동영상 생성을 위한 모션 귀속
Motion Attribution for Video Generation
January 13, 2026
저자: Xindi Wu, Despoina Paschalidou, Jun Gao, Antonio Torralba, Laura Leal-Taixé, Olga Russakovsky, Sanja Fidler, Jonathan Lorraine
cs.AI
초록
비디오 생성 모델의 급속한 발전에도 불구하고, 모션에 영향을 미치는 데이터의 역할은 제대로 이해되지 않고 있습니다. 본 논문에서는 현대적이고 규모가 크며 고품질인 비디오 데이터셋과 모델에 확장 적용 가능한 모션 중심의 그래디언트 기반 데이터 귀속 프레임워크인 Motive(MOTIon attribution for Video gEneration)를 제안합니다. 이를 통해 어떤 파인튜닝 클립이 시간적 역학을 개선하거나 저하시키는지 연구합니다. Motive는 모션 가중 손실 마스크를 통해 정적 외관과 시간적 역학을 분리하여 효율적이고 확장 가능한 모션 특화 영향력 계산을 제공합니다. 텍스트-비디오 모델에서 Motive는 모션에 강한 영향을 미치는 클립을 식별하고, 시간적 일관성과 물리적 타당성을 개선하는 데이터 큐레이션을 안내합니다. Motive로 선별한 고영향력 데이터를 사용한 우리의 방법론은 VBench에서 모션 부드러움과 동적 정도를 모두 개선하여 사전 학습된 기본 모델 대비 74.1%의 인간 선호도 승률을 달성했습니다. 우리가 알기로, 이는 비디오 생성 모델에서 시각적 외관이 아닌 모션을 귀속시키고 이를 파인튜닝 데이터 큐레이션에 활용하는 최초의 프레임워크입니다.
English
Despite the rapid progress of video generation models, the role of data in influencing motion is poorly understood. We present Motive (MOTIon attribution for Video gEneration), a motion-centric, gradient-based data attribution framework that scales to modern, large, high-quality video datasets and models. We use this to study which fine-tuning clips improve or degrade temporal dynamics.

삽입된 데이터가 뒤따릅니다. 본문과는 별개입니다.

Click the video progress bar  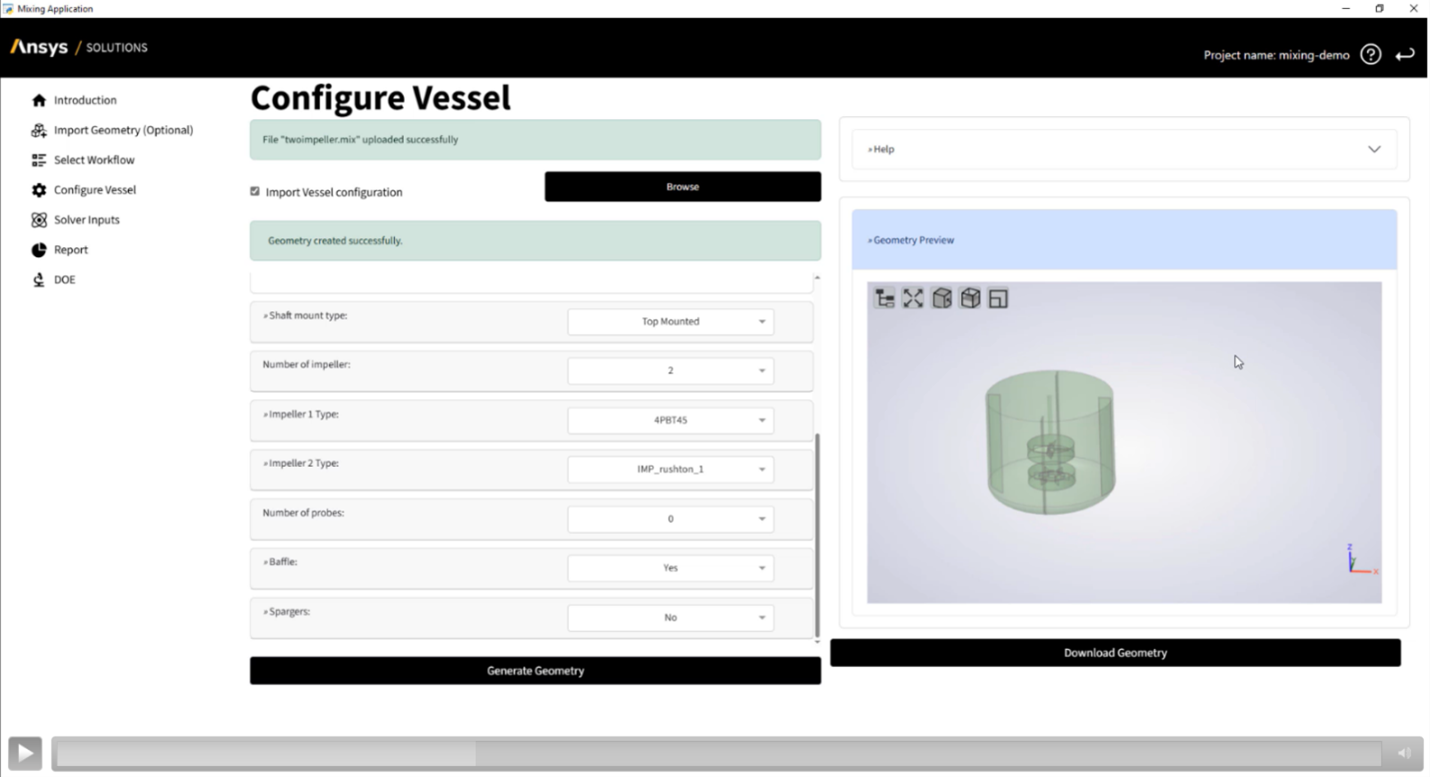point(717,753)
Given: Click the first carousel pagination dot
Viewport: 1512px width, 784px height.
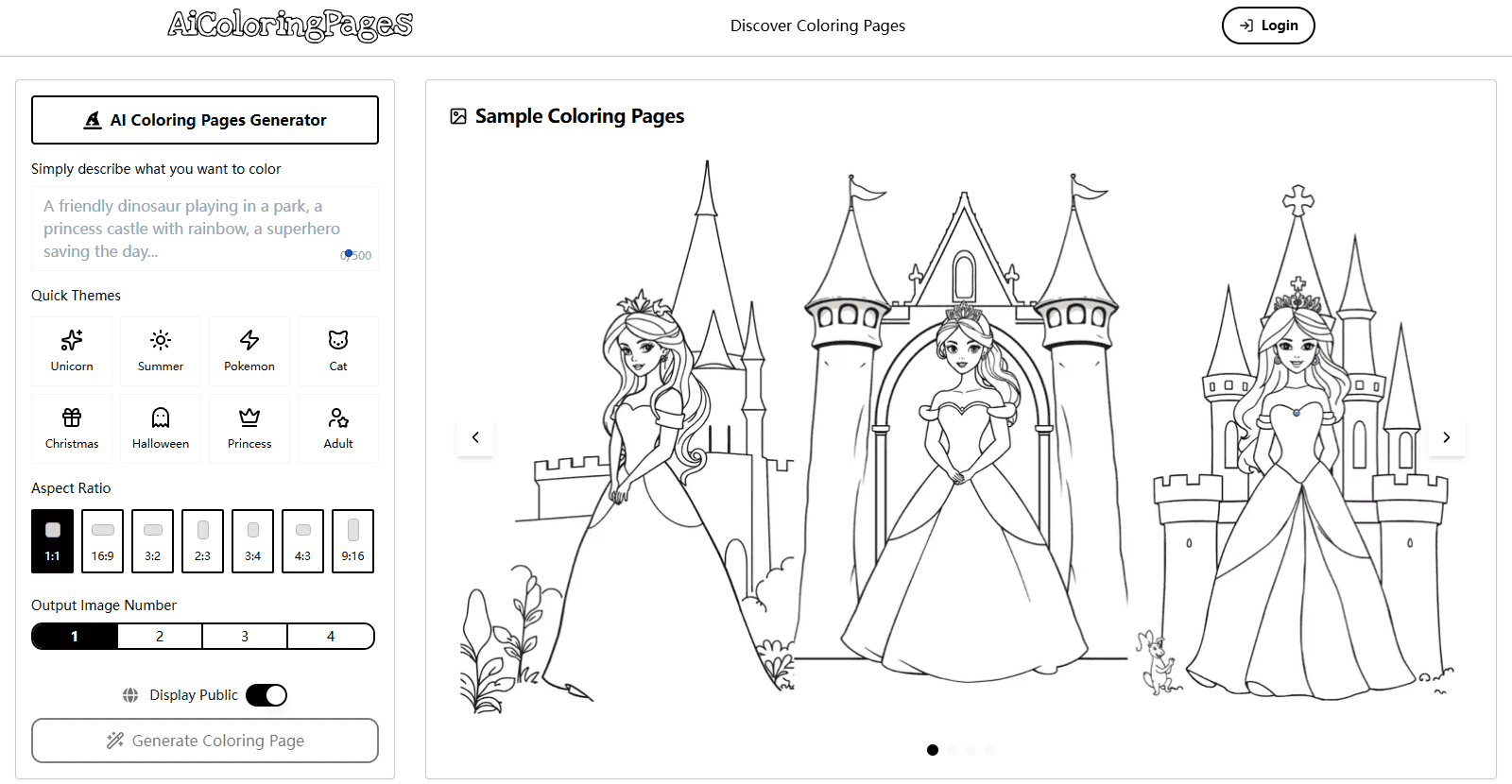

Motive isolates temporal dynamics from static appearance via motion-weighted loss masks, yielding efficient and scalable motion-specific influence computation. On text-to-video models, Motive identifies clips that strongly affect motion and guides data curation that improves temporal consistency and physical plausibility. With Motive-selected high-influence data, our method improves both motion smoothness and dynamic degree on VBench, achieving a 74.1% human preference win rate compared with the pretrained base model. To our knowledge, this is the first framework to attribute motion rather than visual appearance in video generative models and to use it to curate fine-tuning data.